→ **What you are asked to do**: Look below for lines that hold the string "page" and copy each one.

→ **Listed records**:
-- -- --
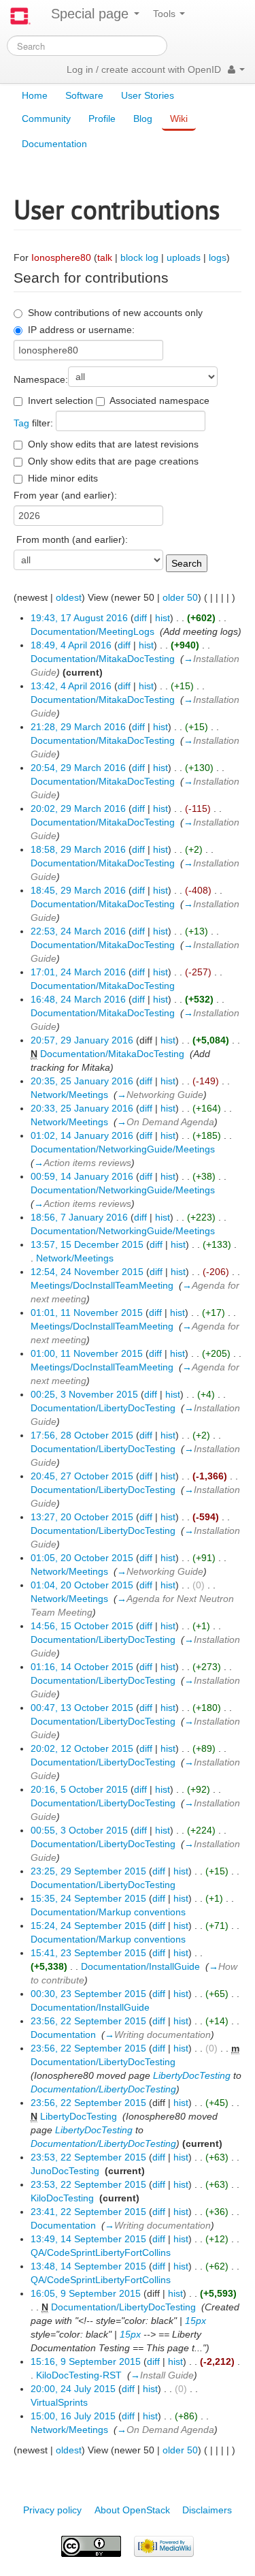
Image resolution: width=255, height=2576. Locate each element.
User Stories (147, 95)
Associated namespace (159, 400)
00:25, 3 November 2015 (84, 1394)
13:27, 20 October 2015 (82, 1516)
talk (104, 257)
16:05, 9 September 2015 (86, 2293)
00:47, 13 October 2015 (82, 1707)
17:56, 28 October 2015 (82, 1435)
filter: (33, 423)
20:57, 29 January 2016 (82, 1040)
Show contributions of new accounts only (115, 312)
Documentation (54, 143)
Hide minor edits (63, 478)
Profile (102, 118)
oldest (69, 597)
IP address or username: (81, 329)
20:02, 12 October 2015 (82, 1748)
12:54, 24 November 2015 (87, 1271)
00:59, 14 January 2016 (82, 1176)
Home (35, 95)
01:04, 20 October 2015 (82, 1585)
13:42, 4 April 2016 (71, 685)
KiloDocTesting (62, 2198)
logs (217, 257)
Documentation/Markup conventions (108, 1911)
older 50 (180, 597)
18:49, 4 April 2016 (71, 645)
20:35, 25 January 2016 (82, 1080)
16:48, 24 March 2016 (78, 999)
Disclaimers (207, 2509)
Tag (21, 423)
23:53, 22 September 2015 (88, 2157)
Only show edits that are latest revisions (113, 444)
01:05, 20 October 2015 (82, 1557)
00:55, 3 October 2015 (79, 1830)
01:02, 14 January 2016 (82, 1135)
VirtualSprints (59, 2402)
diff (140, 617)
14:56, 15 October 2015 (82, 1625)
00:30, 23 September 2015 (88, 1993)
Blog (142, 118)
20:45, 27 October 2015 (82, 1476)
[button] (236, 69)
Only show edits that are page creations (113, 461)
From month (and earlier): (72, 539)
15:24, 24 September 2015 (88, 1925)
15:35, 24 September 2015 (88, 1898)
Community (46, 118)
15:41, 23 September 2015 (88, 1952)
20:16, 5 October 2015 (79, 1789)
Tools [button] (165, 13)
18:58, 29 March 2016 (78, 849)
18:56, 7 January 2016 (79, 1217)
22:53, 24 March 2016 (78, 931)
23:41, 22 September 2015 (88, 2211)
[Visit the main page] (20, 16)
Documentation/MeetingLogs (92, 631)
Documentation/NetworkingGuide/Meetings (123, 1149)
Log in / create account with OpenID (144, 69)
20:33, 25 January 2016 (82, 1108)
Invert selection (60, 400)
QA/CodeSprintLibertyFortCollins (101, 2252)
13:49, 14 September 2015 (88, 2238)
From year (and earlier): (65, 495)
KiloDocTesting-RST (79, 2375)
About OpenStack (132, 2509)
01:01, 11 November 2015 (87, 1312)
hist (162, 617)
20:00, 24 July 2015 (73, 2388)
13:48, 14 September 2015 (88, 2266)
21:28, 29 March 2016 (78, 726)
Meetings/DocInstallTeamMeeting (102, 1285)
-- -- --
→ **Finished task**:
Only show edits that are page creations (113, 461)
[Visit the main page] (20, 16)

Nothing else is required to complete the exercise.